### EXTRAIT DU TEXTE
++++
Dumb me down, Scotty

Situé dans l'univers du reboot cinématographique actuel de JJ Abrams (au scénario plutôt bas du front, trouvé-je), Star Trek, le jeu vidéo se situe chronologiquement juste avant le film qui va bientôt sortir sur nos écrans. Les développeurs étant bien décidés à exploiter le grand spectacle du renouveau de la licence, on se retrouve donc face à l'équipage de l'Enterprise entièrement modélisé sur et joué par les acteurs du film, dans un univers au look très Mass Effect où les lens flares et les explosions vont évidemment fuser. Tant que ça ne bouge pas, tout ceci est fort joli, mais hélas on déchante bien vite dès que l'on prend les commandes.

Le jeu nous propose de jouer le rôle du capitaine Kirk ou de son second Spock, dans un... TPS cover-based coopératif ?! (oui, moi aussi ça m'a fait bizarre). Les deux lurons seront donc inséparables au fil de la douzaine d'heures de jeu, le deuxième étant joué par l'IA si vous ne trouvez pas de volontaire pour vous accompagner à la castagne. Après avoir choisi le Vulcain (pour tester sa célèbre prise incapacitante), les premières ho erreurs de la réalisation me sont tombées dessus comme un Ferengi sur un sac d'or, quand j'ai vu Kirk se mettre à courir en rond sur la passerelle pour aller vers le mauvais turbolift, et les animations bien souvent moches et pleines de clipping.

Après une première mission de sauvetage / tutoriel, où l'on aura déjà bien eu l'occasion de hurler contre ce foutu bouton contextuel "couverture" qui fonctionne au petit bonheur, et la bêtise de l'IA de son coéquipier, qui, incapable de se planquer convenablement derrière vous, se fait cramer régulièrement dans une séquence façon Sunshine, le gros de l' "épisode" commence (Sautez le reste de ce paragraphe si vous ne voulez pas vous faire spoiler le scénario débordant d'originalité de ce ST). Disons qu'il y est question d'un artefact puissant pouvant mettre en danger la galaxie (et qui se fait dérober), d'une jolie Vulcaine (qui se fait enlever), et d'une race extraterrestre reptilienne (très méchante), les Gorns. Oui, oui, ceux-la même, à part que maintenant ils ressemblent plus à l'ennemi générique de n'importe quel jeu de ces dix dernières années. Sauver la fille, détruire l'artefact, c'est frais et innovant, chapeau.
++++
### ENTRÉES FOURNIES
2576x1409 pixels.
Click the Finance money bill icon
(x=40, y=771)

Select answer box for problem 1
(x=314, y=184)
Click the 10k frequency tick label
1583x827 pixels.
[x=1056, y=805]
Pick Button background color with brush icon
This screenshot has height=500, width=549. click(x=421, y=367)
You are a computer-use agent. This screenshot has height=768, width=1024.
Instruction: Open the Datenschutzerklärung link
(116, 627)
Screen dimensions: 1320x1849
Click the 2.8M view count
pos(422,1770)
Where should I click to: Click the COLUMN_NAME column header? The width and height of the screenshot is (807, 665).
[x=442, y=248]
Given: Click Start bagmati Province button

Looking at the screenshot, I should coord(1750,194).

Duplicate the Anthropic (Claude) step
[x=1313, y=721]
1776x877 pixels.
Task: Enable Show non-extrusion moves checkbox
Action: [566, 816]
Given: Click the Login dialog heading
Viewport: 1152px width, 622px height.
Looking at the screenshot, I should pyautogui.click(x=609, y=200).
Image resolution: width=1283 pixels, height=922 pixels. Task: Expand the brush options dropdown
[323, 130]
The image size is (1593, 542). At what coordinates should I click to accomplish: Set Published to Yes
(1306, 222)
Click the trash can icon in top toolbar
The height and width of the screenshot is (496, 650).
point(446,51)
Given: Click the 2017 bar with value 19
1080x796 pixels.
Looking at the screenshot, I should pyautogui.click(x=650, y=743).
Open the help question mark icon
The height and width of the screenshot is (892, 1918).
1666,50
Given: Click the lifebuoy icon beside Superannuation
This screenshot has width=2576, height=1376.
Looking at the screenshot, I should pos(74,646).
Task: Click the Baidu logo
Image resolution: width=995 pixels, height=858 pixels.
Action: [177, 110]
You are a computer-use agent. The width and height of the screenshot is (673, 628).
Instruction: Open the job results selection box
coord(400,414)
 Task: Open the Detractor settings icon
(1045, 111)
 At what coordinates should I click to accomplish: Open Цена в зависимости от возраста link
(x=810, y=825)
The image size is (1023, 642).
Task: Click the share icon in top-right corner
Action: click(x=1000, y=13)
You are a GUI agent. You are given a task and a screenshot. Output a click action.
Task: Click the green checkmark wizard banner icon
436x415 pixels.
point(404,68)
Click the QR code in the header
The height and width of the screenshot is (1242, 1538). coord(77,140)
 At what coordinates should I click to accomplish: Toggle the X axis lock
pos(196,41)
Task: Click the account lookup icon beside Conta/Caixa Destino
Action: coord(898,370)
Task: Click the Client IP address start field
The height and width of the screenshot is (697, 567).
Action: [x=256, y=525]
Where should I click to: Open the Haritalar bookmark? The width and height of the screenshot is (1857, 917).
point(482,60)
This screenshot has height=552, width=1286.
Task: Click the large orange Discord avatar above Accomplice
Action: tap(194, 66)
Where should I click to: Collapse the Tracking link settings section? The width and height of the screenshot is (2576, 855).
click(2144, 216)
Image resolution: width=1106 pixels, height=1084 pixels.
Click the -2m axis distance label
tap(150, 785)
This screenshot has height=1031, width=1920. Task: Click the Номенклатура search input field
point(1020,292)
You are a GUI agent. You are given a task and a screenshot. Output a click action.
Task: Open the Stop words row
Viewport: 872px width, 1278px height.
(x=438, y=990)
++++
### CONSIGNE 1
Recopiez telles quelles les lignes des entrées, en commençant par celle qui contient « Task: Click the Client IP address start field » et en vous arrêtant après celle qui contient « Action: [x=256, y=525] ».
### CONSIGNE 2
Rédigez la suite de la critique du jeu vidéo Star Trek en reprenant après sa dernière phrase.
Le texte et les entrées n'ont pas la même origine.

### RÉPONSE ATTENDUE 1
Task: Click the Client IP address start field
The height and width of the screenshot is (697, 567).
Action: [x=256, y=525]

### RÉPONSE ATTENDUE 2
Press E to Spock

Le problème de Star Trek est que ce manque d'originalité ne touche pas seulement le scénario, mais tous les aspects du jeu. Comme si les développeurs avaient décidé de reprendre toutes les mécaniques à la mode des grosses licences, d'en faire un pot-pourri et de passer le tout sous une couche de peinture jaune/rouge/bleu des uniformes de la Fédération. On aura donc le droit à du shoot bien sur, de l'infiltration, du hacking avec des mini-jeux qui lassent très vite (trois différents au total, dont un Snake, bienvenue dans le futur), quelques scènes de vol en wingsuit ou scooter de l'espace à éviter des obstacles, et une unique scène de combat spatial bien dispensable, où on ne contrôle en gros que les boucliers et une tourelle. Alors certes, il y a du rythme, les séquences s'enchainent et sont variées, mais malheureusement jamais la réalisation approximative et la jouabilité ne permettent de vraiment en profiter.

La plupart des actions s'effectuent via le tricordeur, véritable couteau-suisse qui permet d'afficher les objectifs, de scanner des objets (ce qui donne de l'XP et remplit un codex), localiser les ennemis, hacker portes et tourelles, etc. Avec l'XP, on pourra débloquer des upgrades pour le tricordeur et les armes, portée de l'un, cadence de tir... Le problème c'est que le tricordeur est un peu magique (et idiot), il voit les choses au travers des obstacles et permet d'interagir avec des objets lointains, mais pas d'agir au travers d'un obstacle, ce qui ruine le propos et une partie de la furtivité ! Mais de toute façon, l'IA des ennemis est tellement aux fraises, qu'on abandonne vite l'infiltration pour foncer dans le tas, histoire d'en finir plus vite.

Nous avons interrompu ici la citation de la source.